Informes técnicos recientes advierten que la estructura del cerro presenta un avanzado proceso de debilitamiento interno, evidenciado por hundimientos en la cúspide y deslizamientos que comprometen su estabilidad. Según la comisión técnica de la Universidad Autónoma Tomás Frías, se han identificado múltiples colapsos en la zona superior, superando los 140 incidentes en los últimos años.

La zona por encima de la cota 4.400, considerada área de protección, es una de las más afectadas, pese a normativas que restringen la explotación minera en ese sector. Los intentos de mitigación, como rellenos con hormigón y técnicas de estabilización aplicadas desde 2012, han sido insuficientes frente a la dinámica interna del yacimiento.

Expertos advierten que se requiere una intervención estructural urgente, con un plan integral de estabilización desde el interior del cerro, que demanda inversión estatal significativa para evitar la desaparición de su cumbre.

El deterioro está vinculado a una intensa actividad minera. Por un lado, cooperativas continúan operando incluso en zonas restringidas, utilizando métodos que aceleran la inestabilidad. Por otro, la empresa Empresa Minera Manquiri, controlada por capitales extranjeros, enfrenta cuestionamientos sobre sus operaciones y su impacto en la estructura del cerro.

Diversos sectores denuncian que, pese a los compromisos de sostenibilidad, existirían prácticas de explotación que exceden lo permitido en contratos suscritos con la Corporación Minera de Bolivia (COMIBOL), incluyendo la extracción indirecta de mineral desde el interior mediante acuerdos con cooperativistas.

El conflicto también tiene una dimensión ambiental, con reportes de afectación a fuentes de agua y acumulación de residuos mineros, además de tensiones sociales por la falta de consultas a comunidades locales.

A esto se suma el impacto humano. Se estima que alrededor de 30.000 personas dependen de la actividad minera en el cerro, muchas de ellas en condiciones precarias. Solo en 2025 se reportaron más de un centenar de muertes en labores mineras, en un contexto donde la falta de seguridad industrial es recurrente.

Particular preocupación genera la presencia de menores de edad en actividades mineras. Según datos de UNICEF, un alto porcentaje de niños y adolescentes trabajadores en Potosí inicia su actividad en la minería, expuestos a riesgos extremos en galerías inseguras.

El Cerro Rico, declarado Patrimonio de la Humanidad por la UNESCO, enfrenta además una crisis institucional.
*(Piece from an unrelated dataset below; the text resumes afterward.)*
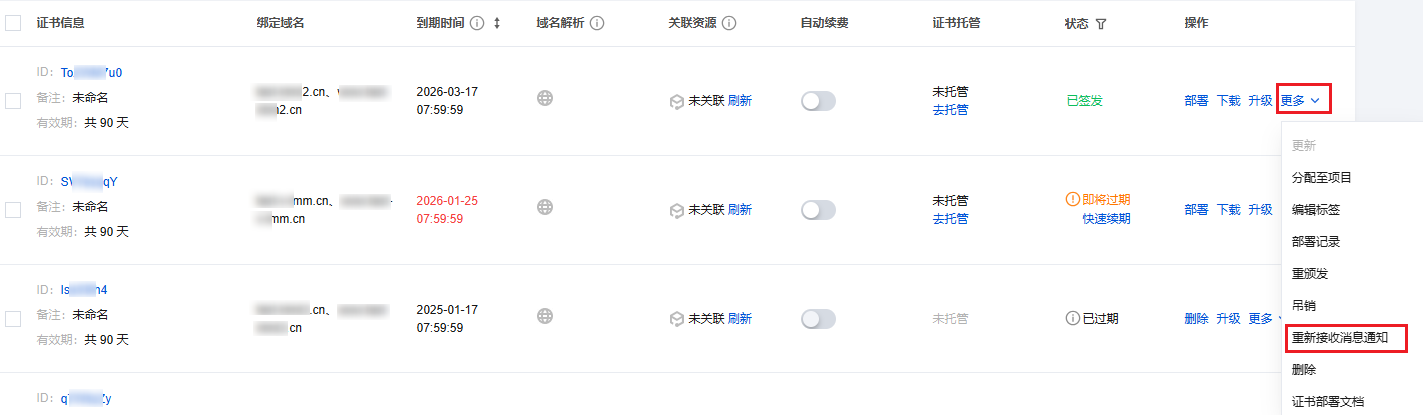
Task: Click 快速续期 link for expiring certificate
Action: [x=1106, y=218]
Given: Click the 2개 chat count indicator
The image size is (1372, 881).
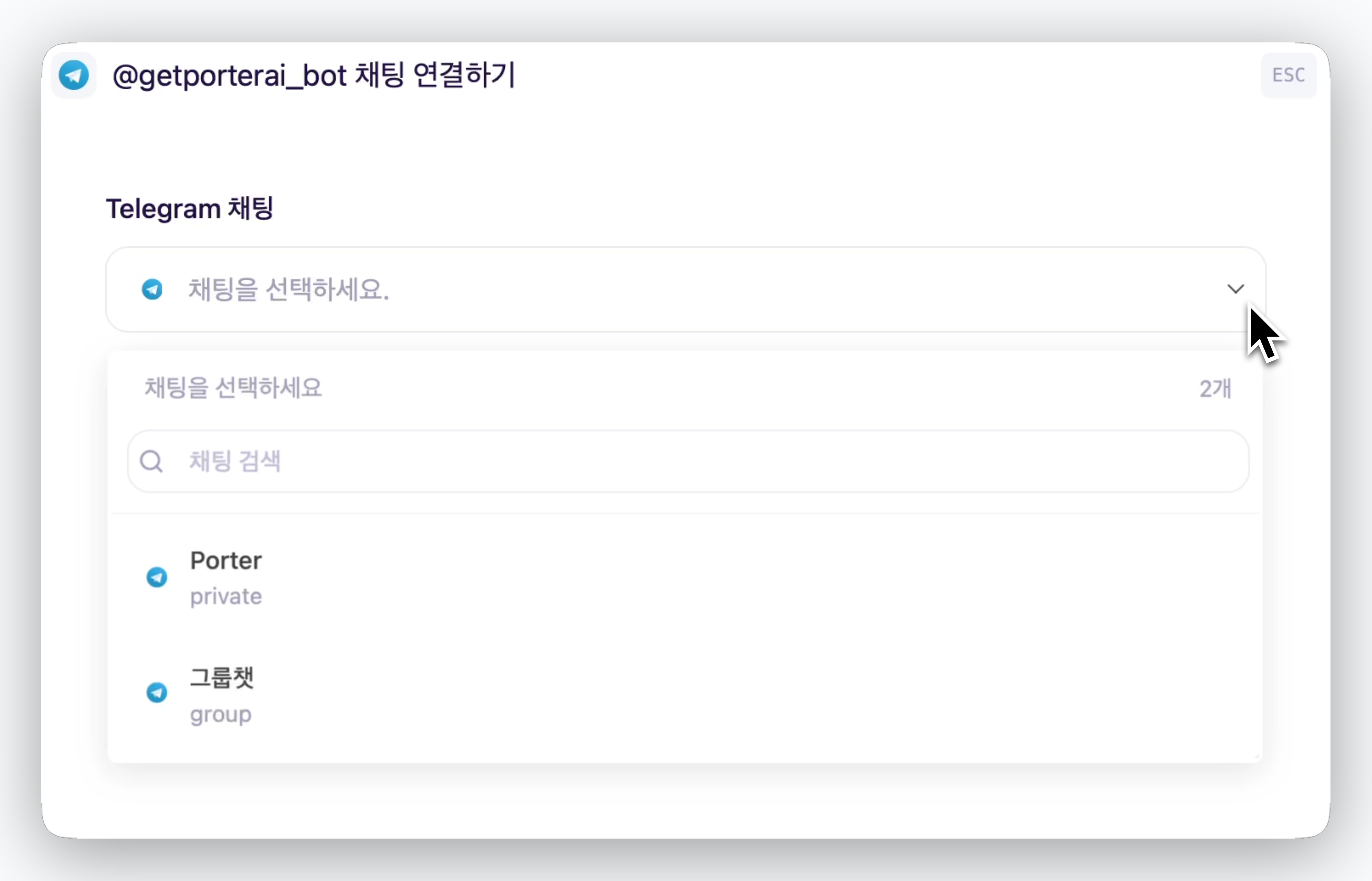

Autoridades y especialistas cuestionan la falta de control efectivo por parte del Estado y la obsolescencia de la normativa vigente para su protección.

Actualmente, se analiza la posibilidad de declarar la cúspide del cerro en estado de desastre, lo que permitiría movilizar recursos nacionales e internacionales para su preservación. Sin embargo, los avances son limitados frente a la urgencia del problema.

El incremento de la explotación en 2026 y el deterioro visible de la montaña configuran un escenario crítico. Sin una intervención inmediata y sostenida, el Cerro Rico de Potosí no solo corre el riesgo de colapsar físicamente, sino de profundizar una crisis social y ambiental que afecta a miles de familias.